* **PROBLEM TO WORK ON**:
Please condense the paragraph of the Brachyhyops article that begins "In 1934, crew members" into a bulleted list that keeps its main facts.

-- SOURCE EXTRACT follows --

Brachyhyops Temporal range: Middle to Late Eocene

Scientific classification
- Kingdom: Animalia
- Phylum: Chordata
- Class: Mammalia
- Order: Artiodactyla
- Family: †Entelodontidae
- Genus: †Brachyhyops Colbert, 1937
- Type species: †Brachyhyops wyomingensis Colbert, 1937
- Species: B. wyomingensis Colbert 1937; B. trofimovi (Dashzeveg 1976); B. neimonngoliensis Wang & Qiu 2002; B. viensis Russell 1980;
- Synonyms: Eoentelodon trofimovi Dashzeveg 1976; Dyscritochoerus lapointensis;

= Brachyhyops =

Extinct genus of mammals

Brachyhyops is an extinct genus of entelodont artiodactyl mammal that lived during the Eocene Epoch of western North America and southeastern Asia (including Mongolia, China, and Kazakhstan). The first fossil remains of Brachyhyops are recorded from the late Eocene deposits of Beaver Divide in central Wyoming and discovered by paleontology crews from the Carnegie Museum of Natural History during the early 20th century. The type species, Brachyhyops wyomingensis, is based on a single skull and was named by E.H. Colbert in 1937, but was not officially described until 1938. During the latter half of the 20th century, additional specimens from North America have been recorded from Saskatchewan and as far south as Texas, indicating that Brachyhyops had a broad distribution and was well-dispersed throughout western North America.

More recent discoveries from Eocene deposits in Mongolia lead to the recognition of a second species of Brachyhyops, B trofimovi. It is notable that the oldest specimens of Brachyhyops are middle Eocene in age and have been recorded exclusively from southern Asia, whereas specimens from the late Eocene only occur in the northern part of the continent. This implies that the genus Brachyhyops most likely originated in southern Asia, migrated north and eventually dispersed into western North America.

==Discovery==
In 1934, crew members of the Carnegie Museum paleontological expedition discovered the holotype of Brachyhyops wyomingensis (CM 12048) from the uppermost beds of the Eocene White River Formation, in a member known as the Big Sand Draw Sandstone Lentil, at Beaver Divide, Wyoming. The specimen consists of a single, exceptionally well preserved, but severely distorted, isolated skull with no mandibles or post cranial material. Since its initial discovery, several other partial specimens of Brachyhyops have been recorded within North America and Asia. Currently, four species of Brachyhyops have been recognized; two from Asia and two within North America, and include Brachyhyops trofimovi from Mongolia, B. neimongoliensis from northern China, B. viensis from Saskatchewan, Canada; Wyoming, and New Mexico, USA, and lastly, B. wyomingensis from Wyoming, Utah, and Texas, USA.

-- SOURCE EXTRACT concluded --
-- DATA BLOCK follows --

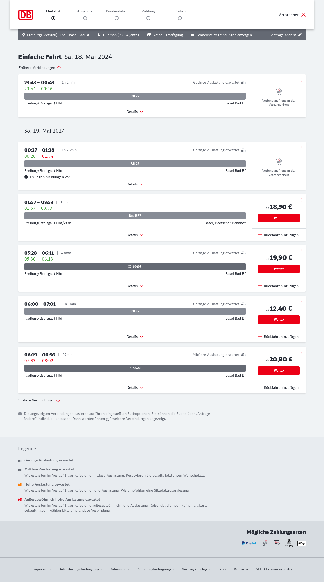Screen dimensions: 324x582
Task: Expand Details for the 23:43 RB 27 connection
Action: click(x=135, y=112)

-- DATA BLOCK concluded --

* **YOUR RESPONSE**:
- In 1934, a Carnegie Museum paleontological expedition crew found the holotype of Brachyhyops wyomingensis (CM 12048) at Beaver Divide, Wyoming.
- It came from the uppermost beds of the Eocene White River Formation, in the Big Sand Draw Sandstone Lentil member.
- The specimen is a single isolated skull. It is exceptionally well preserved but severely distorted, with no mandibles or post-cranial material.
- Several other partial specimens have since been recorded in North America and Asia.
- Four species are now recognized, two from Asia and two from North America:
  - B. trofimovi: Mongolia
  - B. neimongoliensis: northern China
  - B. viensis: Saskatchewan, Canada; Wyoming and New Mexico, USA
  - B. wyomingensis: Wyoming, Utah, and Texas, USA